There’s also limited tax sharing, thanks to the political deals needed to get mergers approved. In Nashville/Davidson County, there are not only six “satellite” cities, but there is also a separate “urban services district” with a higher tax rate. Louisville has a similar designation for its former city territory.
As for cost savings, evidence suggests that these are vastly exaggerated and that the cost of government can actually go up. This was the case in Indianapolis, where in 2007 the city finally consolidated police departments. The move was projected to save $8.8 million per year. A post-merger audit by the firm KSM Consulting found that actual savings were “negligible.”
Corporations frequently manage to save money when merging. That’s because they can pare costs by eliminating redundancy and harmonizing salaries. But in the public sector, nobody is likely to lose his job, and salaries tend to be harmonized to the high water mark.
Even the “cities without suburbs” paradigm may actually be backwards. In a paper criticizing the Louisville merger, University of Louisville professors Hank Savitch and Ronald Vogel argued that a better description is “suburbs without a city.” That is, by allowing formerly suburban and unincorporated areas to vote for the government of the city, the locus of control shifts from urban to suburban residents. This disempowers the city by merging its interests with a far larger group of suburbanites who may have different interests and values. This can also have a racial dimension, as it dilutes concentrated minority voting power in the central city. The mere act of putting different groups of people inside the same box doesn’t ensure that they will agree, as Congress so starkly illustrates.
Expansive or consolidated governments are often less responsive to citizen and neighborhood needs. A large city still only has one mayor who only has 24 hours in a day. His or her attention span is limited. And in a large city, the most influential interests tend to be its wealthy citizens along with corporate players. It can be hard for neighborhood-level concerns to get addressed.
Given these factors, it’s hard to see how consolidation would help the St. Louis area. This is particularly true when, as Cincinnati Mayor John Cranley has noted of his city, the urban core is starting to see uplift while surrounding inner-ring suburbs face challenges from their own economic and fiscal declines.
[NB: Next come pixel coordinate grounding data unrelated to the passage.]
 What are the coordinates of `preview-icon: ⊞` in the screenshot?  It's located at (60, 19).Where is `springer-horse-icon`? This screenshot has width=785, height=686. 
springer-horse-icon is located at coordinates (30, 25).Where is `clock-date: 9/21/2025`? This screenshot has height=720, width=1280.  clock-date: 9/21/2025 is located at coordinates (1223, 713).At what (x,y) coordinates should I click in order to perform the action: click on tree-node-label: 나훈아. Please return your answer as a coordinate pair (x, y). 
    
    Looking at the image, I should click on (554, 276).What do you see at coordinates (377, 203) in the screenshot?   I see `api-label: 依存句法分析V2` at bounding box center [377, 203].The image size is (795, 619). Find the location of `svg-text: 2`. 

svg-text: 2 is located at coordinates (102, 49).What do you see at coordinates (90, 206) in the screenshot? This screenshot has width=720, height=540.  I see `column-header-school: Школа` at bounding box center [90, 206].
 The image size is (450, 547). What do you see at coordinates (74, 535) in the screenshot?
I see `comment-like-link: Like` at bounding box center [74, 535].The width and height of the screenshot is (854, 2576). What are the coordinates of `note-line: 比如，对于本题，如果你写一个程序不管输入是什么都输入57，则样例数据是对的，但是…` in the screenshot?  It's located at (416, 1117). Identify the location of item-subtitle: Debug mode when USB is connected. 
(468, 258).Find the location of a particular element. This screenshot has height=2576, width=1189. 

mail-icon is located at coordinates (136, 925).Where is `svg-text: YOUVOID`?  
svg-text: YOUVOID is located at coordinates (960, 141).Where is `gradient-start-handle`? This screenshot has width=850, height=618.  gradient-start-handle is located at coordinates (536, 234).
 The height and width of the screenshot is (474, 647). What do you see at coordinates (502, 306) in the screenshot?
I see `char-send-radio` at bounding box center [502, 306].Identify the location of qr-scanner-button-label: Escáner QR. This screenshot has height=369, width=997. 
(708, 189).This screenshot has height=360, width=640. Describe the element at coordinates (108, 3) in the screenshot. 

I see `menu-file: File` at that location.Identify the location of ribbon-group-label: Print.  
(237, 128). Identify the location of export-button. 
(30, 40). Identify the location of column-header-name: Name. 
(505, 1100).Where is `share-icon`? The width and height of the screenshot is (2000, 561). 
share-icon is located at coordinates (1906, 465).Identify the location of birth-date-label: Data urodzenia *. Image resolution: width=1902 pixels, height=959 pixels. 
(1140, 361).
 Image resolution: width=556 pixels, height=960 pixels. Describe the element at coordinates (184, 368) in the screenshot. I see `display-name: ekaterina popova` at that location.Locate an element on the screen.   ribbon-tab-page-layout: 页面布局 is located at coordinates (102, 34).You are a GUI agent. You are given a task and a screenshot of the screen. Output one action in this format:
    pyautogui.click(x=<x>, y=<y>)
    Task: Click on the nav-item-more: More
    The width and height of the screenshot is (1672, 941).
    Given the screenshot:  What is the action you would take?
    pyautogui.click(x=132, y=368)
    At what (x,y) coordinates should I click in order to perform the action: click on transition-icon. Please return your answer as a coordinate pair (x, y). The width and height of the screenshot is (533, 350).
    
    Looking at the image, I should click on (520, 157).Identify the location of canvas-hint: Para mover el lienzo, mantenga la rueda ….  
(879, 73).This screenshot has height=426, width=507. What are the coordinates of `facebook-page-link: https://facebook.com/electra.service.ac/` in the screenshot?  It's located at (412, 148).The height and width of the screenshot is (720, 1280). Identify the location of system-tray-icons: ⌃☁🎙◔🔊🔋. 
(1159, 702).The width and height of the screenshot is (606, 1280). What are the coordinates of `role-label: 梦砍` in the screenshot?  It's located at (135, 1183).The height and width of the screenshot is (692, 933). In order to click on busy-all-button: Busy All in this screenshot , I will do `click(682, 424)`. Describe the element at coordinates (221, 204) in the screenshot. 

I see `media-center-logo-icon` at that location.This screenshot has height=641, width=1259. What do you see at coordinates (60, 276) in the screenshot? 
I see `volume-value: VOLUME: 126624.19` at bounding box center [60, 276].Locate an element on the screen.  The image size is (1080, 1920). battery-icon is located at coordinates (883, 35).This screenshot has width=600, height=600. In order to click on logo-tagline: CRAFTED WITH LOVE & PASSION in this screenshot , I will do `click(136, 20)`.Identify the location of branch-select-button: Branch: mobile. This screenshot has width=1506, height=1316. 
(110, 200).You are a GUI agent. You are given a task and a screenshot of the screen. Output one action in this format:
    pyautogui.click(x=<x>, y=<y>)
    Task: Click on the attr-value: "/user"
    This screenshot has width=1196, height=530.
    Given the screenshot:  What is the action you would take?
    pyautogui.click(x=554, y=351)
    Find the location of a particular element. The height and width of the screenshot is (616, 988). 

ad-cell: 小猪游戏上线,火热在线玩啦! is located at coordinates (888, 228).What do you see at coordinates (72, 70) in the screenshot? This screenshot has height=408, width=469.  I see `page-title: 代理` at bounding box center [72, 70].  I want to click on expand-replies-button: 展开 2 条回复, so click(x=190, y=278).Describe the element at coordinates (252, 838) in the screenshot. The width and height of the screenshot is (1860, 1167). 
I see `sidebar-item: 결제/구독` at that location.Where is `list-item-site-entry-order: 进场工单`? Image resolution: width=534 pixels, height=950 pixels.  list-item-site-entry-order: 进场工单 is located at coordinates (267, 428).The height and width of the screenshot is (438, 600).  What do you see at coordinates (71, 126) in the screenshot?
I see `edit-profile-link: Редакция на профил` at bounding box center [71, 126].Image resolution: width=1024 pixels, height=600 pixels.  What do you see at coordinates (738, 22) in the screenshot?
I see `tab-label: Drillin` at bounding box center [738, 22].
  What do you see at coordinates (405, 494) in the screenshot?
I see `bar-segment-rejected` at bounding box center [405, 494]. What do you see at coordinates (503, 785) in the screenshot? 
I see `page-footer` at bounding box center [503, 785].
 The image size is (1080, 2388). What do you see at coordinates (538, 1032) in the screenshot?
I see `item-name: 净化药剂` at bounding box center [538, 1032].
Yet there’s an argument to be made for consolidation of especially small cities. Unlike big-city governments, these often fly under the media and state radar unless a major problem erupts. This renders them vulnerable to abuses. It’s no surprise that it was Bell -- not small on an absolute basis, but only the 215th largest municipality in California -- where the city manager was making nearly $800,000 per year. Combine small size with poverty, as in Bell, and these places are often doubly overlooked.
In these cases of documented abuse, state legislatures should not hesitate to simply abolish the small municipalities in question. This would result in de facto consolidation to the county level. No one should suggest that this in and of itself would solve the racial and other challenges facing the St. Louis region. In fact, it would likely produce many of the downsides described above, such as the dilution of minority voting power. But it would at least end the outright abuse of citizens, especially poor and minority citizens, by these tiny fiefdoms.